#### YOUR OBJECTIVE:
Your answer should be only the lines below from the one with "Application gratuite de" to the one with "Stempel (907, 430)", repeated exactly, ends included.

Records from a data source

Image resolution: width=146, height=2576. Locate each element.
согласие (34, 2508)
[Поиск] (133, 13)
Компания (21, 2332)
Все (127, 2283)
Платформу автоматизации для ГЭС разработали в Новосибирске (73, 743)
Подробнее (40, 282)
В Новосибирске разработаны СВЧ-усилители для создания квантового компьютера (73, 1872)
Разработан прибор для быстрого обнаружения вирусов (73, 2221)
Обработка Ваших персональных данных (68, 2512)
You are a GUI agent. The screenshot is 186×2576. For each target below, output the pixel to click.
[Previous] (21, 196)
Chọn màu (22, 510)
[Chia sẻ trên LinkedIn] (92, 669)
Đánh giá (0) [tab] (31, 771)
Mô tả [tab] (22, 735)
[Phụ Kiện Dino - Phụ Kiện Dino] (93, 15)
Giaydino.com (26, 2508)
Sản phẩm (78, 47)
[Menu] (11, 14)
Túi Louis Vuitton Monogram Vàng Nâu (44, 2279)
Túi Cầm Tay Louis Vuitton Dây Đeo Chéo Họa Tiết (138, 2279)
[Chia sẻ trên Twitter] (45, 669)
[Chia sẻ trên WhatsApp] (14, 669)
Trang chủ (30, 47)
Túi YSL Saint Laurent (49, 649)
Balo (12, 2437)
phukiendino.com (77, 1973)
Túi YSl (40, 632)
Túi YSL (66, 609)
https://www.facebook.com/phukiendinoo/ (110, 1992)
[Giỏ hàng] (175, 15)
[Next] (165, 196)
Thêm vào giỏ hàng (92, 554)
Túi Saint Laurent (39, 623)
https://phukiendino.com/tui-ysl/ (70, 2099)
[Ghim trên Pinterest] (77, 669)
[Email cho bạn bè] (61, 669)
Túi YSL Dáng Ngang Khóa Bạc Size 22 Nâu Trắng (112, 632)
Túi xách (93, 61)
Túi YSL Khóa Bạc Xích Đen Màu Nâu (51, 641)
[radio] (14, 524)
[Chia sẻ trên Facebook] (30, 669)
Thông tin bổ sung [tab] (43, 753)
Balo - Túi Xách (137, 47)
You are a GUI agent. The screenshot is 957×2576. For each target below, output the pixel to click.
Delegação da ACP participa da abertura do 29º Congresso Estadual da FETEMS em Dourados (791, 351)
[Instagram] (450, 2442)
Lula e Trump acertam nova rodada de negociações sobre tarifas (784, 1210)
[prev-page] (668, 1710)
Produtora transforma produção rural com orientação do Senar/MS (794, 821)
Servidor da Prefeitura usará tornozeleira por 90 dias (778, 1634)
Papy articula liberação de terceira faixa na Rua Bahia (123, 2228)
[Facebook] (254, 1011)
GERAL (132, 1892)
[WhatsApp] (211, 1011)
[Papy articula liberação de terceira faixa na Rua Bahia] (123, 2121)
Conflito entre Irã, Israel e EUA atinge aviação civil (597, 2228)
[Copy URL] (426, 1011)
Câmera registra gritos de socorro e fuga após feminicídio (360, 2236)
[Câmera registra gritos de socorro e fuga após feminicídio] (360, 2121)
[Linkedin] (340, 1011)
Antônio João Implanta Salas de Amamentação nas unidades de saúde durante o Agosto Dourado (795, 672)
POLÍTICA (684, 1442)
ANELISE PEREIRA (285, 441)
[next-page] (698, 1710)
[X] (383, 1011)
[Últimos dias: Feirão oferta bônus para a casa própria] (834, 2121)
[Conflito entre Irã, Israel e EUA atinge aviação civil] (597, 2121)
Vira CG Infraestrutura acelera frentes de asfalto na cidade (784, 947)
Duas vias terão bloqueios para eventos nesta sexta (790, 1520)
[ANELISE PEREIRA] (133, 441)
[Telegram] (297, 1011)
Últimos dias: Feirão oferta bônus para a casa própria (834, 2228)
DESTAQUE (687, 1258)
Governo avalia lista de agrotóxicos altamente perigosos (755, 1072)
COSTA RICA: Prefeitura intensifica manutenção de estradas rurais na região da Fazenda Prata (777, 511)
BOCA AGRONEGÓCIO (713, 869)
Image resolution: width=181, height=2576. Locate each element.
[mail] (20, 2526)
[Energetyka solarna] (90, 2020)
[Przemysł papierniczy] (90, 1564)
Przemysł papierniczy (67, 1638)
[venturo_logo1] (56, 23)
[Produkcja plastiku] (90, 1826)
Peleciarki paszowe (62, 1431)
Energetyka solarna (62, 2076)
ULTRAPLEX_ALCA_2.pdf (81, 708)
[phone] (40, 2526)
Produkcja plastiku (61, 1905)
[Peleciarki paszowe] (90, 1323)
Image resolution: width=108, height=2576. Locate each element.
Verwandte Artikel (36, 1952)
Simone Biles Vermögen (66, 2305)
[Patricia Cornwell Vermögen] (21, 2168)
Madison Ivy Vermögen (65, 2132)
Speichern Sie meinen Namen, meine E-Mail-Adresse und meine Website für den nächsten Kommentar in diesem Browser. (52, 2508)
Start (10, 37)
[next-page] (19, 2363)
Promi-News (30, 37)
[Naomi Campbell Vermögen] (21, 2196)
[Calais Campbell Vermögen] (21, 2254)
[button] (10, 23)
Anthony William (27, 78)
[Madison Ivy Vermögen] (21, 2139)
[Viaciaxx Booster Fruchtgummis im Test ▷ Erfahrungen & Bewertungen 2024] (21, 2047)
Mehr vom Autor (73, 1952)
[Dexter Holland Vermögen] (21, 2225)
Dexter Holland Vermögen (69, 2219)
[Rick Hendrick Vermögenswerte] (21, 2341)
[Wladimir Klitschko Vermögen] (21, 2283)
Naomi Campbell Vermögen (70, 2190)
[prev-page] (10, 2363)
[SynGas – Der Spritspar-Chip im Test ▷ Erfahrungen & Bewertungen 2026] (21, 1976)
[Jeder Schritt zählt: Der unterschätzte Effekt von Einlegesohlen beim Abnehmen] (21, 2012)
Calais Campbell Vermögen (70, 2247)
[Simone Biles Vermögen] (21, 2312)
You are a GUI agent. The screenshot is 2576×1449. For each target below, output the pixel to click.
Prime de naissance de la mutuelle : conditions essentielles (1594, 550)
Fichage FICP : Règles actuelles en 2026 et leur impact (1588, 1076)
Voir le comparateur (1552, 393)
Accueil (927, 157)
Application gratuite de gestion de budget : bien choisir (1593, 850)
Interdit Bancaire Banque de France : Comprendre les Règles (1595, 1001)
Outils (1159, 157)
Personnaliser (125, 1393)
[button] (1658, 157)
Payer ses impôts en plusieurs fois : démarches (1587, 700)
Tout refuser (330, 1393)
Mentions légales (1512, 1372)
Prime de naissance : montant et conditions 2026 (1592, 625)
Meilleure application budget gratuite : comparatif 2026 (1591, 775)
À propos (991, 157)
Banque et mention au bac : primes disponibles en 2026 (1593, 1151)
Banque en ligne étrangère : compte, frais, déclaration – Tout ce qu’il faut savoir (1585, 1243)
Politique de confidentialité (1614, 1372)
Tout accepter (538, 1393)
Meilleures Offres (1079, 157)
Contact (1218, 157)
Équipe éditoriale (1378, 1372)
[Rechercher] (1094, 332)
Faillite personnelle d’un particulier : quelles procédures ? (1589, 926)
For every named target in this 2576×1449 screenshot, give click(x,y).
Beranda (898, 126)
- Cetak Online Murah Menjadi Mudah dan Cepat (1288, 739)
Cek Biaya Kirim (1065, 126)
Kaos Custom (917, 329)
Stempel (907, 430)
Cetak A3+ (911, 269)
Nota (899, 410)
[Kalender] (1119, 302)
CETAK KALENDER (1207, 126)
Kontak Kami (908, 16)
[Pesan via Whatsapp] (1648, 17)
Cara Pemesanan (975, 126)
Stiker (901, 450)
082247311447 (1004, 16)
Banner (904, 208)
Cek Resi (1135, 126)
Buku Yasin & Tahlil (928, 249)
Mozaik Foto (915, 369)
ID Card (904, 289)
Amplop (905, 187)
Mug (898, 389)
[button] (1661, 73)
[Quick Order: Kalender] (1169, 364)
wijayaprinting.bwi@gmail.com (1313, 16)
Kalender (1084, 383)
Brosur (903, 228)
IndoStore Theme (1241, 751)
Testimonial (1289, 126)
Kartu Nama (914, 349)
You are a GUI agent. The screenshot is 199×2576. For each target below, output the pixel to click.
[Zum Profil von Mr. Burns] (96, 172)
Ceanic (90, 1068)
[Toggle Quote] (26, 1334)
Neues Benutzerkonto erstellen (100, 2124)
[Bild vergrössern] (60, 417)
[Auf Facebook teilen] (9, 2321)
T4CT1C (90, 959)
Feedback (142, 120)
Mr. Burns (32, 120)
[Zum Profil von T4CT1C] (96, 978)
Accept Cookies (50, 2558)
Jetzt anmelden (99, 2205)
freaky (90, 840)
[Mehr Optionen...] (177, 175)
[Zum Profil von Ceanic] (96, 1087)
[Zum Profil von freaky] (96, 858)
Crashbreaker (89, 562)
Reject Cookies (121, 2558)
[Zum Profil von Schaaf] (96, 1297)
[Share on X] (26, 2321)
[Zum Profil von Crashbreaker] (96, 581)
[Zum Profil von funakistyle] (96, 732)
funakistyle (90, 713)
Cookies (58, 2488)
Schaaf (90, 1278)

#### TASK ANSWER:
Application gratuite de gestion de budget : bien choisir (1593, 850)
Interdit Bancaire Banque de France : Comprendre les Règles (1595, 1001)
Outils (1159, 157)
Personnaliser (125, 1393)
[button] (1658, 157)
Payer ses impôts en plusieurs fois : démarches (1587, 700)
Tout refuser (330, 1393)
Mentions légales (1512, 1372)
Prime de naissance : montant et conditions 2026 (1592, 625)
Meilleure application budget gratuite : comparatif 2026 (1591, 775)
À propos (991, 157)
Banque et mention au bac : primes disponibles en 2026 (1593, 1151)
Banque en ligne étrangère : compte, frais, déclaration – Tout ce qu’il faut savoir (1585, 1243)
Politique de confidentialité (1614, 1372)
Tout accepter (538, 1393)
Meilleures Offres (1079, 157)
Contact (1218, 157)
Équipe éditoriale (1378, 1372)
[Rechercher] (1094, 332)
Faillite personnelle d’un particulier : quelles procédures ? (1589, 926)
For every named target in this 2576×1449 screenshot, give click(x,y).
Beranda (898, 126)
- Cetak Online Murah Menjadi Mudah dan Cepat (1288, 739)
Cek Biaya Kirim (1065, 126)
Kaos Custom (917, 329)
Stempel (907, 430)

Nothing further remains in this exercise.